┌──

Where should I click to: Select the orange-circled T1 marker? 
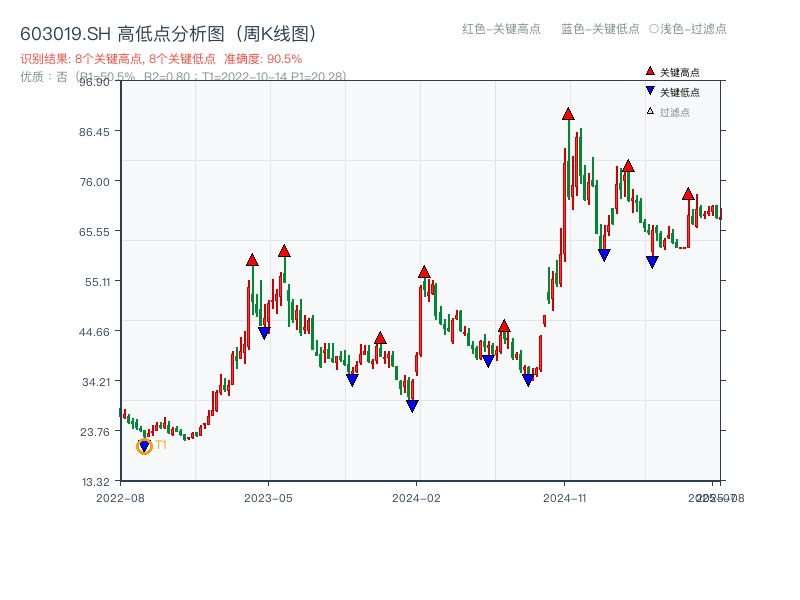pos(144,445)
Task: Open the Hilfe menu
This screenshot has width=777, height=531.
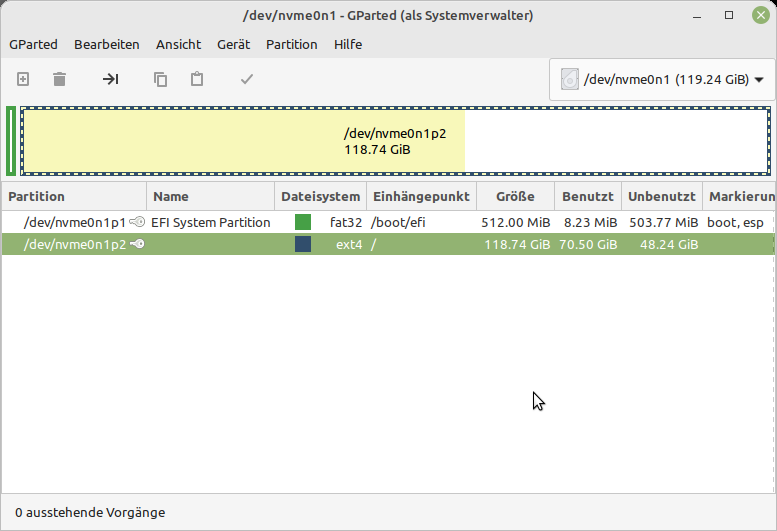Action: [348, 44]
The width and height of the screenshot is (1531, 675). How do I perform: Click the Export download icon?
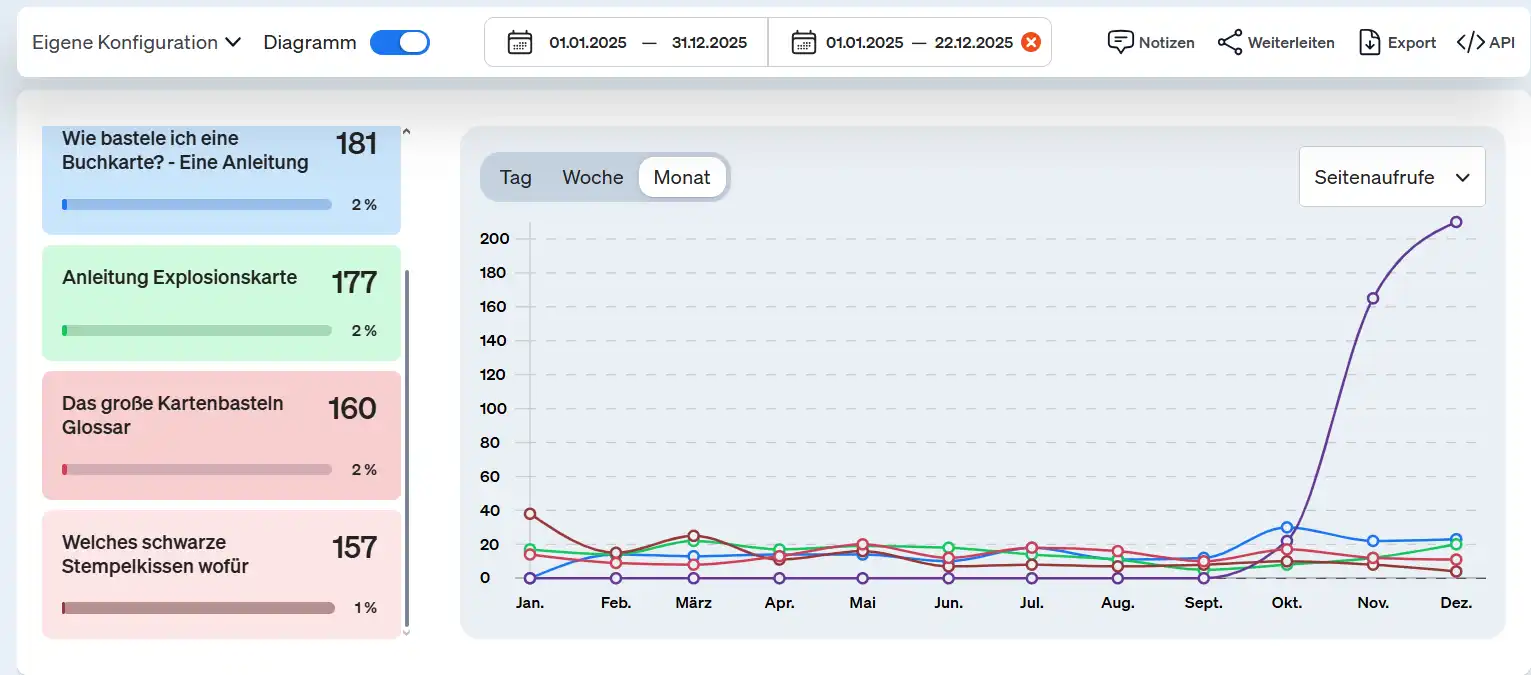[1369, 42]
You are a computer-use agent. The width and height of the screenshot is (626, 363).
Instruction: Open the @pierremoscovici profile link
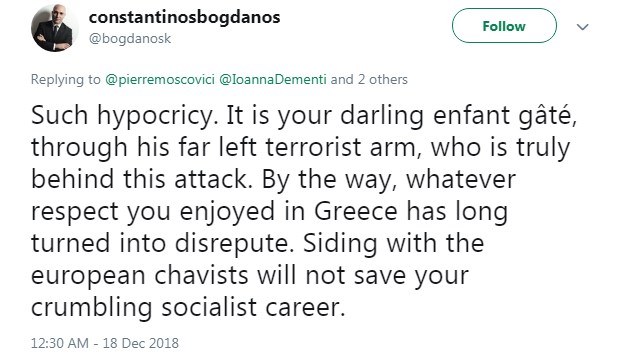coord(160,79)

└──

Task to complete:
Without changing a word, transcribe all of the data and omit its images.

Response area:
Where should I click to: Select the orange-circled T1 marker? 
pos(144,445)
Task: Open the Hilfe menu
This screenshot has width=777, height=531.
Action: [348, 44]
The width and height of the screenshot is (1531, 675). How do I perform: Click the Export download icon?
[1369, 42]
You are a computer-use agent. The width and height of the screenshot is (626, 363).
Instruction: Open the @pierremoscovici profile link
coord(160,79)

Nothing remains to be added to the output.